[[ DATA FOR PROCESSING, beginning ]]

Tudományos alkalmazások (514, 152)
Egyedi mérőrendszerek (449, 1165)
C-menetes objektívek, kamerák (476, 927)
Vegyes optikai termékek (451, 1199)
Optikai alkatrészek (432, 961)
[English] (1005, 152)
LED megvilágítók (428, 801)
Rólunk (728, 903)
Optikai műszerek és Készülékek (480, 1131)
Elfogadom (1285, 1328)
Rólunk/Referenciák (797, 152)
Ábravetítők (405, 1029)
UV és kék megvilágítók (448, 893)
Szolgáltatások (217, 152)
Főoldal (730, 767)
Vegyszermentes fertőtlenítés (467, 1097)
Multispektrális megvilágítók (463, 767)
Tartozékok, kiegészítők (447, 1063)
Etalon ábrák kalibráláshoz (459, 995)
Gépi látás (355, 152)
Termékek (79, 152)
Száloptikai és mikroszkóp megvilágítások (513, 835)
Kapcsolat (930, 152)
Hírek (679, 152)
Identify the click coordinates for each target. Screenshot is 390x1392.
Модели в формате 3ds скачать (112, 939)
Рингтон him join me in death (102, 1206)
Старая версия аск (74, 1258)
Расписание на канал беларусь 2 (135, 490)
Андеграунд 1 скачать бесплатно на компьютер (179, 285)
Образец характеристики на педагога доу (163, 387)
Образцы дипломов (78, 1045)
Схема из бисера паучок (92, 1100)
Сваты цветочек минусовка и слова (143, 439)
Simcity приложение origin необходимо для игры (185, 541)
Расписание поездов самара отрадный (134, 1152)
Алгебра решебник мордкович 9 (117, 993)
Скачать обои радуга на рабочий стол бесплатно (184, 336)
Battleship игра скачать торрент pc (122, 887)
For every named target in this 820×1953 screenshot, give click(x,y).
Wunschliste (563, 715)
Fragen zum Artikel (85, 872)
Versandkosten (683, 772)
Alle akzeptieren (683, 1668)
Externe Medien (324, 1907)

[[ DATA FOR PROCESSING, end ]]

*AIM OF THE TASK:* With the line containing "Модели в формате 3ds скачать (112, 939)" as the first and the last line of the records as the final one, print exactly the lines in that span.

*EXERCISE RESPONSE:*
Модели в формате 3ds скачать (112, 939)
Рингтон him join me in death (102, 1206)
Старая версия аск (74, 1258)
Расписание на канал беларусь 2 (135, 490)
Андеграунд 1 скачать бесплатно на компьютер (179, 285)
Образец характеристики на педагога доу (163, 387)
Образцы дипломов (78, 1045)
Схема из бисера паучок (92, 1100)
Сваты цветочек минусовка и слова (143, 439)
Simcity приложение origin необходимо для игры (185, 541)
Расписание поездов самара отрадный (134, 1152)
Алгебра решебник мордкович 9 (117, 993)
Скачать обои радуга на рабочий стол бесплатно (184, 336)
Battleship игра скачать торрент pc (122, 887)
For every named target in this 820×1953 screenshot, give click(x,y).
Wunschliste (563, 715)
Fragen zum Artikel (85, 872)
Versandkosten (683, 772)
Alle akzeptieren (683, 1668)
Externe Medien (324, 1907)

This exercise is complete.